Gib die Zeilen der Daten von der Zeile mit „Where should I“ bis einschließlich der Zeile mit „will [328, 26].“ Zeichen für Zeichen wieder.
##### DIE DATEN
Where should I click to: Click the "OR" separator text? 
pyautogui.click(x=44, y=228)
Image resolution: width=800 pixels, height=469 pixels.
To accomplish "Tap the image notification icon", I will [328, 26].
##########
##### DIE DATEN
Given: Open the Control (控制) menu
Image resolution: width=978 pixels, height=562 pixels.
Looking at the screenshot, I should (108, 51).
##########
— DAS ERGEBNIS —
Where should I click to: Click the "OR" separator text? 
pyautogui.click(x=44, y=228)
Image resolution: width=800 pixels, height=469 pixels.
To accomplish "Tap the image notification icon", I will [328, 26].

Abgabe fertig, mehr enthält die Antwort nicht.